Directions for this task: Find every line in the records below that contains the word "width", and copy each of those lines.

Excerpted records:
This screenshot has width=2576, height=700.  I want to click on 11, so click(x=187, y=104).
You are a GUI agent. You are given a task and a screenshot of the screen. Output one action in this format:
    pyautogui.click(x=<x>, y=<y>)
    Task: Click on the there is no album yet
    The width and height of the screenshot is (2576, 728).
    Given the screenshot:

Solution to the exercise:
This screenshot has width=2576, height=700.  I want to click on 11, so click(x=187, y=104).
    The width and height of the screenshot is (2576, 728).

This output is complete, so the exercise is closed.